The UK should increase visas for seasonal workers as part of a drive to cultivate as much food as possible domestically, a former chief of MI5 has said.

Baroness Eliza Manningham-Buller, who led the domestic intelligence service from 2002 to 2007, said in a lecture that security of food supplies would fit within the government’s own definition of national security. She said she believed this meant strengthening domestic supply.

“We need to acknowledge that we should produce as much of our own food as we can, with due regard to sustainability, and be able to export what we can,” the former director-general of the Security Service told members of the National Farmers’ Union.

“Several people [have] said that [food security] was about just getting a secure food line from somewhere else . . . I’ve interpreted it differently,” Manningham-Buller said.

“We have a hope that we will continue to get food from our nearest neighbours as we get energy from them. But I think the more we can be self-sufficient, the better chances we have of withstanding price hikes, spikes, shocks and so on — and politics.”

Manningham-Buller, who now runs a small sheep farm in Wales, added: “[We] clearly need a better visa policy so that these workers who are not available here can come here and help us.

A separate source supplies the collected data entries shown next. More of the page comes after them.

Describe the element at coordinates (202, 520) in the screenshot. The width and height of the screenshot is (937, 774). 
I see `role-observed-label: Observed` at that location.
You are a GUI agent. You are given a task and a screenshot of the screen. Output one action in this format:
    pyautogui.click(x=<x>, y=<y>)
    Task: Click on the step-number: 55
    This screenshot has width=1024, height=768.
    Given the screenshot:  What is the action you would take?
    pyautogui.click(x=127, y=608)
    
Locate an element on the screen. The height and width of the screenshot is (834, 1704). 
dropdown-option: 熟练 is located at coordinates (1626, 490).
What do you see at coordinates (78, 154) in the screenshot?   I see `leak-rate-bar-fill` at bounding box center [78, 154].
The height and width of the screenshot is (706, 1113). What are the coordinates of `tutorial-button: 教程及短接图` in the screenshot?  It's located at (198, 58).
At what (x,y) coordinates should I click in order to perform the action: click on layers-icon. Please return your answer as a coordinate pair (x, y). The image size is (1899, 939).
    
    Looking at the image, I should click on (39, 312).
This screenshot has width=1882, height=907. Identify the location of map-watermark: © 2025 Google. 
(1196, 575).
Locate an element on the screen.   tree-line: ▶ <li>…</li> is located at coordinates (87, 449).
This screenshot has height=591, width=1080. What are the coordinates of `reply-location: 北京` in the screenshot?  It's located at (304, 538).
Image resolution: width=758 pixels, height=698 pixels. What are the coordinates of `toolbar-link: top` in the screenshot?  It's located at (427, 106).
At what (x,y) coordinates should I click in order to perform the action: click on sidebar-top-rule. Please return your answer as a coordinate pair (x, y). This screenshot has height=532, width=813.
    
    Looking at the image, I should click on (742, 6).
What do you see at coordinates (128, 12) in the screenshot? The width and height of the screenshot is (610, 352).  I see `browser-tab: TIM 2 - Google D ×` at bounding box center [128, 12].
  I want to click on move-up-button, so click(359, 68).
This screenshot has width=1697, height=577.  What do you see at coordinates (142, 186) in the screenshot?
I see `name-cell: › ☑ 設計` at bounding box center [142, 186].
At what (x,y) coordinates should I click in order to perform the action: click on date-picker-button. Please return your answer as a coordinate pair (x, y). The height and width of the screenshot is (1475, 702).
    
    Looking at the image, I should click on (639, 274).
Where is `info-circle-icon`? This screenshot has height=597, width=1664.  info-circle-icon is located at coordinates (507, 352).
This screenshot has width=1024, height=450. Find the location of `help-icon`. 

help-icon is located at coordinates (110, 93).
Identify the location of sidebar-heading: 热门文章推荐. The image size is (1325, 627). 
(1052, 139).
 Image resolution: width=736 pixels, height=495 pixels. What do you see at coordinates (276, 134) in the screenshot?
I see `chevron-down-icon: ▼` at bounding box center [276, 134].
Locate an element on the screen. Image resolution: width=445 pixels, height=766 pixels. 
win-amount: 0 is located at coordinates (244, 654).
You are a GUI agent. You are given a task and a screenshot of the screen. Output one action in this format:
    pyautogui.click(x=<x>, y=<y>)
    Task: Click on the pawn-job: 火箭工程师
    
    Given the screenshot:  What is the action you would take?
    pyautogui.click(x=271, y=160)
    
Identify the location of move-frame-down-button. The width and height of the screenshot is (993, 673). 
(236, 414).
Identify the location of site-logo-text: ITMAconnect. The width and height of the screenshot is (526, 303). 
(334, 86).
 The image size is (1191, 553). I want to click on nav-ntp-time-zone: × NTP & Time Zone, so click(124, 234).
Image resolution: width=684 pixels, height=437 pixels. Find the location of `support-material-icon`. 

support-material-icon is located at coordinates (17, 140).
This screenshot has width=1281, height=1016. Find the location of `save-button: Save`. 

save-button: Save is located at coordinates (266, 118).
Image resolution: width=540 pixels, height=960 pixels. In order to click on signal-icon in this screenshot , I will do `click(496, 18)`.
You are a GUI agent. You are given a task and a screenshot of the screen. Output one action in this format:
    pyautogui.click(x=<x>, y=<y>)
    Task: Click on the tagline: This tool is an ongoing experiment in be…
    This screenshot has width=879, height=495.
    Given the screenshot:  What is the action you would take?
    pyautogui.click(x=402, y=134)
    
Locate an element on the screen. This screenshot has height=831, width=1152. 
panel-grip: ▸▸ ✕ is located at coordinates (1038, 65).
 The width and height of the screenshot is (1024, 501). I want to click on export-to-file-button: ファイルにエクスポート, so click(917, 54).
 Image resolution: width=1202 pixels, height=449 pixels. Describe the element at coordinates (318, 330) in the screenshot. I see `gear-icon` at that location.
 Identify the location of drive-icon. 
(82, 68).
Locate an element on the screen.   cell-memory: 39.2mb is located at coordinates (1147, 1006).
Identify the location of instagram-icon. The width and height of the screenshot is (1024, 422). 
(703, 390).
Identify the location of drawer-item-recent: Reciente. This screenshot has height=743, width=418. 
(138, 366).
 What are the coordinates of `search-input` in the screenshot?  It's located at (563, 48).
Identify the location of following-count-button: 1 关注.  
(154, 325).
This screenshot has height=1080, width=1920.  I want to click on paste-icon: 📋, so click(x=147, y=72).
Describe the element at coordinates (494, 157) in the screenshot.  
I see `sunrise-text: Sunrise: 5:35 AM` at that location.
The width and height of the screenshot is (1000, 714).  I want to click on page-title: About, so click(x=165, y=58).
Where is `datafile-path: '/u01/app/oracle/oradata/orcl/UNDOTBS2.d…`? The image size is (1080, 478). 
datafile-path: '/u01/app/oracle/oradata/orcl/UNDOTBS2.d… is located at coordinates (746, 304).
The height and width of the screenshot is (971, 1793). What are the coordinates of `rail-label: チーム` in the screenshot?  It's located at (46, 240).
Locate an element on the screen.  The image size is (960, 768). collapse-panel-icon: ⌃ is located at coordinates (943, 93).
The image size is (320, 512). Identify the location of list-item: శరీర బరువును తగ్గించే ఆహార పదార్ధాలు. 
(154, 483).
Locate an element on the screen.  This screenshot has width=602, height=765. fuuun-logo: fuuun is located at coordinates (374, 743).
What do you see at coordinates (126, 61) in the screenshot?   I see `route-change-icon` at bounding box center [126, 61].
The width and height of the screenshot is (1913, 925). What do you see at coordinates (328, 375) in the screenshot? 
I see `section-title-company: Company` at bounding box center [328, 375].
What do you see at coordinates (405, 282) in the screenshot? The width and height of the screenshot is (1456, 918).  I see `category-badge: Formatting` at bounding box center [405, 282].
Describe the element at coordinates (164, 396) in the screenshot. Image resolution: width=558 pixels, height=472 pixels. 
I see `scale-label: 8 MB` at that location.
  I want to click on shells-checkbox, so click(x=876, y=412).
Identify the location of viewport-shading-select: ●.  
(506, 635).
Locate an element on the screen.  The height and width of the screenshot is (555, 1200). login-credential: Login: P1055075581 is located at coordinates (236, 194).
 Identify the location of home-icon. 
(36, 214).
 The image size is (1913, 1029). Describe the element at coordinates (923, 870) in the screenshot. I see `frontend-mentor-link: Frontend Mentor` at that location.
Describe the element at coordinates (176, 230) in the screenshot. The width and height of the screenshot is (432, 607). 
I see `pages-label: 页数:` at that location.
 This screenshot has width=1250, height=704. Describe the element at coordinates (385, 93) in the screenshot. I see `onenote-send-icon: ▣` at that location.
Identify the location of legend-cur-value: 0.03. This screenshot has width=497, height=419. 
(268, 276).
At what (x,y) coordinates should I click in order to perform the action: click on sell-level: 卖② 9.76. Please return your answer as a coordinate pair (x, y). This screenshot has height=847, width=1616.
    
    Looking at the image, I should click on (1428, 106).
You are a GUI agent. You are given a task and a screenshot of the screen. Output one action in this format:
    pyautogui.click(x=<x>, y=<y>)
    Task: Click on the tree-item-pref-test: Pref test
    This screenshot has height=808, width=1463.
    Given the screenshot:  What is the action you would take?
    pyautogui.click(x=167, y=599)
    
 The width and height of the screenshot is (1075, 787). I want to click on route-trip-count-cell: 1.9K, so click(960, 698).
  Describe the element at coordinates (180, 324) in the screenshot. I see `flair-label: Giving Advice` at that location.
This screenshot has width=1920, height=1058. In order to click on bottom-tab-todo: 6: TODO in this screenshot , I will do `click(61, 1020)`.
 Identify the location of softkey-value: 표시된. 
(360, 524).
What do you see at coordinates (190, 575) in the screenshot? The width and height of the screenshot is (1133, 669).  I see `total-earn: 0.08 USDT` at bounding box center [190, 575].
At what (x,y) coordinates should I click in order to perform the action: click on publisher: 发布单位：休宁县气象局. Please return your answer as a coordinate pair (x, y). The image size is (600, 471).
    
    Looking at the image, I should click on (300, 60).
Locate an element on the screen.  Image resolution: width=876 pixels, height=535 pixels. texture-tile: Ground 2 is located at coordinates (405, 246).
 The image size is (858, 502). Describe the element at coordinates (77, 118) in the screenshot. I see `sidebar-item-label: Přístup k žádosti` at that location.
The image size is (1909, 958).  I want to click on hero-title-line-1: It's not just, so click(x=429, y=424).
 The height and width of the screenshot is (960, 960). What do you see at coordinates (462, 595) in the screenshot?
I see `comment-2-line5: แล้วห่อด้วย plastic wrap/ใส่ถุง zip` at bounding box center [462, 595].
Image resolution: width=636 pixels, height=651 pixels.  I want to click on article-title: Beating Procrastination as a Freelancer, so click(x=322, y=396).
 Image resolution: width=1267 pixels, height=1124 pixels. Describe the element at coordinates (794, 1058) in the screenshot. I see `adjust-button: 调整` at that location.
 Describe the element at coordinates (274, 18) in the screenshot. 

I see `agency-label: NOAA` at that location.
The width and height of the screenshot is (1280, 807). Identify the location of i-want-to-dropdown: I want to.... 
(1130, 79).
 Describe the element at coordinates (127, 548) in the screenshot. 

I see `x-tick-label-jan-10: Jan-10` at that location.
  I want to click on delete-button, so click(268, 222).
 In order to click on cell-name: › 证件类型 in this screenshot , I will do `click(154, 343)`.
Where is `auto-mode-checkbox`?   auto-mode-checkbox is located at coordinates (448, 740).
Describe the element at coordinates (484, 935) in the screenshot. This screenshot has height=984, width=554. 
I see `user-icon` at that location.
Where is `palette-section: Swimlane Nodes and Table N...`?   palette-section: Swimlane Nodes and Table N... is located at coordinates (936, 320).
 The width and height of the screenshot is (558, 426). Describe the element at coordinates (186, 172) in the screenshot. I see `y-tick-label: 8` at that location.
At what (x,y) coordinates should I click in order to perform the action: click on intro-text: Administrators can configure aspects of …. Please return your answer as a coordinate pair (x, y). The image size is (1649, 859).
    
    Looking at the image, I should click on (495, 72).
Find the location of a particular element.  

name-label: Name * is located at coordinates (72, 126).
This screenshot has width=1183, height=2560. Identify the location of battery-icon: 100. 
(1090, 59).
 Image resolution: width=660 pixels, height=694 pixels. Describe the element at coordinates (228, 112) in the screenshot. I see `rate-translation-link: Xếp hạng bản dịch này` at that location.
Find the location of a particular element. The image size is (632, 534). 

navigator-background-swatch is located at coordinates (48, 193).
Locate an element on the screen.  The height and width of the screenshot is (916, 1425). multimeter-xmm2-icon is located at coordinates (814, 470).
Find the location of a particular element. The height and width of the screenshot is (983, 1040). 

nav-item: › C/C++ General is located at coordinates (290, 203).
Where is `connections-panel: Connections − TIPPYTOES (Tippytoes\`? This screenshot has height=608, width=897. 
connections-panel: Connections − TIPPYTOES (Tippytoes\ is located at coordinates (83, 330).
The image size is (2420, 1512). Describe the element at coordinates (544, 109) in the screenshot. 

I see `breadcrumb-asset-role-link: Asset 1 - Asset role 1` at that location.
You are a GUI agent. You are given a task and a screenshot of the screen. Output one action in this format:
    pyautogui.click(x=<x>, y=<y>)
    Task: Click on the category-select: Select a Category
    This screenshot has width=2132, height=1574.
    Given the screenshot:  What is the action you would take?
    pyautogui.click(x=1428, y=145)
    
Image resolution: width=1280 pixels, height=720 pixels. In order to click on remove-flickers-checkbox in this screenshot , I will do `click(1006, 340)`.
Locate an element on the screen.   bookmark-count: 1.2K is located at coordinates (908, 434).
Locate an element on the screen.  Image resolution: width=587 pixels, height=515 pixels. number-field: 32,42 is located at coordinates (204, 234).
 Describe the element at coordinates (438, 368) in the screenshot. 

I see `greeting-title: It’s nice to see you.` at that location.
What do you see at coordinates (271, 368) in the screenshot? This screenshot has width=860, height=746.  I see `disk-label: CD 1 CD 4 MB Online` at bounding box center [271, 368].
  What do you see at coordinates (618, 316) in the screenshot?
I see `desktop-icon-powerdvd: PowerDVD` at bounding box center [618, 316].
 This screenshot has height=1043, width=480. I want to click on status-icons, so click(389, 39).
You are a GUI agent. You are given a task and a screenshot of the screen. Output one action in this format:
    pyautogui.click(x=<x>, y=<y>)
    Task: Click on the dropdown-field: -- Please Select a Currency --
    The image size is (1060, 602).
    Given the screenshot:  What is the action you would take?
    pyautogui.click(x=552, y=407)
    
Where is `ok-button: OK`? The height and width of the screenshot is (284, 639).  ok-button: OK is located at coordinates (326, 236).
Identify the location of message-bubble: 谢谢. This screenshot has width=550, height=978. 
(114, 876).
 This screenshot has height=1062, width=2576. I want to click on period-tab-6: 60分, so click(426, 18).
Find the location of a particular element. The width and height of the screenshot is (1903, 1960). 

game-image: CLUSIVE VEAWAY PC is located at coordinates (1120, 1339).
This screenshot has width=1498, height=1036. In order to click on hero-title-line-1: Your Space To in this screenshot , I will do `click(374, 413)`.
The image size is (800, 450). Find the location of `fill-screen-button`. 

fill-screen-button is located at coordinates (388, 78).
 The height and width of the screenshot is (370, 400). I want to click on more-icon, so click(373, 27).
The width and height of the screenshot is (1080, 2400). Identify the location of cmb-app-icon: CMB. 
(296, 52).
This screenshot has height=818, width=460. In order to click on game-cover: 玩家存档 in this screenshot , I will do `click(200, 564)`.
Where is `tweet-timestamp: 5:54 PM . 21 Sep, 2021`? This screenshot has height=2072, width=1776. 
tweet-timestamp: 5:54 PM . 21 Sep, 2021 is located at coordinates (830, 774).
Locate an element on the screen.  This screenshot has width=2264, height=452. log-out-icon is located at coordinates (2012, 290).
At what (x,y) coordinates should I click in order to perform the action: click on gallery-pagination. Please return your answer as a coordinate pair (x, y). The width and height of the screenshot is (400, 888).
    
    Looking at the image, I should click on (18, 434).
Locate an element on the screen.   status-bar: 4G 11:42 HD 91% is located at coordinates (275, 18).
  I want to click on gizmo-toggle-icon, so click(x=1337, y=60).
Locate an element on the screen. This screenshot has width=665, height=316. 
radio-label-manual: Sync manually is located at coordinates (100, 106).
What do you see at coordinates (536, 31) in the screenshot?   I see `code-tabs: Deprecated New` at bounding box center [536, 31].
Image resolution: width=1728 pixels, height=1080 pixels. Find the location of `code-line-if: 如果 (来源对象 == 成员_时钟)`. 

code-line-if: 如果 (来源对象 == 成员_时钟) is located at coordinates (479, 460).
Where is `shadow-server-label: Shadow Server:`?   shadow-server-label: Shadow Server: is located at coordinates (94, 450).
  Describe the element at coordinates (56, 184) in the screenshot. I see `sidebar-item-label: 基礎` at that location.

“We must have visas for seasonal workers. And it’s not just about [the food sector], there’s a shortage of labour across the economy, whether it’s care homes, whether it’s doctors and nurses . . . It shouldn’t be beyond our wit to develop a visa system that deals with that.”

Manningham-Buller’s intervention comes as the UK grapples with its post-Brexit food policy and after Russia’s invasion of Ukraine brought supply lines into the spotlight by risking international grain flows. She said this constituted a “weaponisation of food”.

UK farmers are pushing for a larger allocation of visas for seasonal workers to pick fruit and vegetables, saying that the current 40,000 tally falls far short of the 70,000-80,000 needed. But a succession of home secretaries has pushed back against increasing numbers as they seek to keep overall migration numbers down.

The free market Institute of Economic Affairs think-tank, whose ideas inform parts of the ruling Conservative party’s thinking, has meanwhile argued that agricultural policy should focus on UK farmers competing in global markets. Parliament’s environment, food and rural affairs committee is holding an inquiry into food security.

Manningham-Buller’s comments align her with the farming lobby, which has pushed for a strategic move to increase domestic food cultivation — which currently provides about 54 per cent of the UK’s supplies — and for post-Brexit farm subsidies to recognise the role of food production alongside environmental improvements.

The former MI5 head said she had overseen a doubling of the security service’s staffing and a drive to broaden the thinking of successive governments on national security, pushing other public bodies to consider its relevance to areas such as food.